Therapy Dogs in Couple and Family Therapy: A Therapist’s Perspective
The purpose of this qualitative study was to understand therapists’ strategies, benefits, and challenges in working with therapy dogs in couple and family therapy. Eight individuals participated in semi-structured interviews; areas of inquiry included how therapists made the decision to work with a therapy dog, how the therapy dog was managed in session, the impact of the therapy dog’s presence in the therapy process, and concluded with recommendations for therapists who aspire to work with canine-assisted psychotherapy (CAP) in their practices. The data were analyzed using transcendental phenomenology. The findings suggest that the majority of therapists who use CAP with couples and families find it to be beneficial for their clients, the therapy dog, and the therapists themselves, with the identification of a few challenges. Participants reported that compared to individual therapy, in which the therapy dog is included to fulfill a treatment goal or enhance a therapy model, in couple and family therapy, the therapist was much more flexible in regards to the therapy dog’s presence. Overall, therapists observed the system’s dynamics as family members interacted with the dog. Additionally, the majority of participants reported on the therapy dog’s ability to help the therapist better understand their clients and the dog’s presence also helped to overcome challenges particular to working with more than one client. Clinical and research implications are discussed.
KeywordsQualitative method Therapy dogs Marriage and family therapy Canine-assisted psychotherapy
This study was not funded.
Compliance with Ethical Standards
Conflict of interest
The authors declare that they have no financial conflict of interest.

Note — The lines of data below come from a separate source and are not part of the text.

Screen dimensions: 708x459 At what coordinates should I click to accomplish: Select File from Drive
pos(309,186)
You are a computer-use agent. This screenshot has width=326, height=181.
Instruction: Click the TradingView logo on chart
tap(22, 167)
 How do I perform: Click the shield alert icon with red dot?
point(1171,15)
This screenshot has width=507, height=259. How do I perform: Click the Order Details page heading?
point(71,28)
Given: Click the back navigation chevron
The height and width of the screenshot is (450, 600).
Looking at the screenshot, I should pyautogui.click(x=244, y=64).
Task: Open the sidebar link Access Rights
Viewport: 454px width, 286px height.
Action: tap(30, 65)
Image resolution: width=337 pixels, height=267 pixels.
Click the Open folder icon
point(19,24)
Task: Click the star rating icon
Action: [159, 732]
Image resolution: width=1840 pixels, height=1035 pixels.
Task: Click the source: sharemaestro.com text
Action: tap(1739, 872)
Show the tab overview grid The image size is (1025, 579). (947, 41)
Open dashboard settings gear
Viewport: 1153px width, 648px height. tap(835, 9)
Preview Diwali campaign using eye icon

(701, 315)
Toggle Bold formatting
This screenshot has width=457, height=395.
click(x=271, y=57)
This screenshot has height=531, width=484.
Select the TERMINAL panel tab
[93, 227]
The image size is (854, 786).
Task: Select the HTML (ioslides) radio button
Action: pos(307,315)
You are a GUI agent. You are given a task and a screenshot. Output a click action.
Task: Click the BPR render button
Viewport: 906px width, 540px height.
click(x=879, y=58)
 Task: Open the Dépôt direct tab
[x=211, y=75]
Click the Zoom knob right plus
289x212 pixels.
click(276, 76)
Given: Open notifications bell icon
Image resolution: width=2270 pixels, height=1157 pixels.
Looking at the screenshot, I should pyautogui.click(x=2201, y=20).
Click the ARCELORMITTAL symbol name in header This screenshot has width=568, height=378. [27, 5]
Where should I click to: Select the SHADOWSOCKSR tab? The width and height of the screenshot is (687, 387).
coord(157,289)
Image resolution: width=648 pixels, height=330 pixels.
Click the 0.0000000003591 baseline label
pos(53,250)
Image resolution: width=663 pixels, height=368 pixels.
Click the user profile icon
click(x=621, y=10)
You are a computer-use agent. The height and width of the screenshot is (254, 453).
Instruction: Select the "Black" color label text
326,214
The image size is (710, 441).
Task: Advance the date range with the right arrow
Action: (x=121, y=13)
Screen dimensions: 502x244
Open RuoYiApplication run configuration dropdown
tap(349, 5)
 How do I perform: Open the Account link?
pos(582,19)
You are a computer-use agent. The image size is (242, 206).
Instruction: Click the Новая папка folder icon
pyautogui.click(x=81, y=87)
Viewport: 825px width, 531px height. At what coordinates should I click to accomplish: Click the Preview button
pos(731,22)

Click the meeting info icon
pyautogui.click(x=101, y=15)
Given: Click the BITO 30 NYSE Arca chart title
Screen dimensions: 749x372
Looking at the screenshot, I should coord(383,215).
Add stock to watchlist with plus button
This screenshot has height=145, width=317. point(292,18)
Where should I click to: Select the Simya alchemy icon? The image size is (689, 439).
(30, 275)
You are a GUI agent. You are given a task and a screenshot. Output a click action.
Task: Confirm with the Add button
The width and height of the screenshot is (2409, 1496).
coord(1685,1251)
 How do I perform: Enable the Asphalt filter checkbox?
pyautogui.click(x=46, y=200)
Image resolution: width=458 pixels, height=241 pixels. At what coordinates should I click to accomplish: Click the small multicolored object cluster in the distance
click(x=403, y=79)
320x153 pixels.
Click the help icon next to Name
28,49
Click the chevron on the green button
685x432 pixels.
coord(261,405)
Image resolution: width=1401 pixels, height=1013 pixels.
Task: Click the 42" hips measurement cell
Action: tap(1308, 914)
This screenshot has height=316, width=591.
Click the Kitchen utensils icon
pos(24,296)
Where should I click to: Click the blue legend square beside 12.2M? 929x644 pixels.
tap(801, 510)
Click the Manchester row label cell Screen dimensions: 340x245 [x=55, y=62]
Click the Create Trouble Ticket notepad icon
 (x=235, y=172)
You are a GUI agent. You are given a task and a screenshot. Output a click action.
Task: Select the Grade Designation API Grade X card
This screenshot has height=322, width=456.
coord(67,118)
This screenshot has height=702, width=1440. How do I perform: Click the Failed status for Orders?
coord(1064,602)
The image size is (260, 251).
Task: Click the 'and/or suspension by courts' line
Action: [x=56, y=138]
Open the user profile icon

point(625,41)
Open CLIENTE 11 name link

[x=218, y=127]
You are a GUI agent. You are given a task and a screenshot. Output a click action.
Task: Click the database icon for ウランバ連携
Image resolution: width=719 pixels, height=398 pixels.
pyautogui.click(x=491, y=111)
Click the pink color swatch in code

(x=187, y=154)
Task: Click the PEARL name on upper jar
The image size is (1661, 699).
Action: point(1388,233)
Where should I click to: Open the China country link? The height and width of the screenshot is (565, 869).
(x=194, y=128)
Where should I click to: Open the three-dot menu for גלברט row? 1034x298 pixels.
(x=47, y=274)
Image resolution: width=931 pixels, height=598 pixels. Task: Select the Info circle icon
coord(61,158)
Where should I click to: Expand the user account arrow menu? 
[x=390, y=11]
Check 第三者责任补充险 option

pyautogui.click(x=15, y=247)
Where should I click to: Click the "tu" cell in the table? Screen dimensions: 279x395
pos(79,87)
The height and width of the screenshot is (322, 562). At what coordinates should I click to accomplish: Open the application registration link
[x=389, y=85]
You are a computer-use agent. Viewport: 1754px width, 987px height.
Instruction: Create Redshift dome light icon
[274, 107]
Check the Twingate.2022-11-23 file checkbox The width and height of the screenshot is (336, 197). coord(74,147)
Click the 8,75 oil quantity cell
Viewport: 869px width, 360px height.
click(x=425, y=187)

Author A, Rachel Policay, has personal ties to the subject matter and considers herself to be a dog lover. Author A has a long history of dog ownership. In addition, Author A desires to use Canine-Assisted Psychotherapy (CAP) in her professional future. Author A has a dog and has just begun obedience classes and eventually, classes to cultivate her dog’s therapy skills.
All procedures performed in studies involving human participants were in accordance with the ethical standards of the institutional and/or national research committee and with the 1964 Helsinki declaration and its later amendments or comparable ethical standards.
Informed consent was obtained from all individual participants included in this study.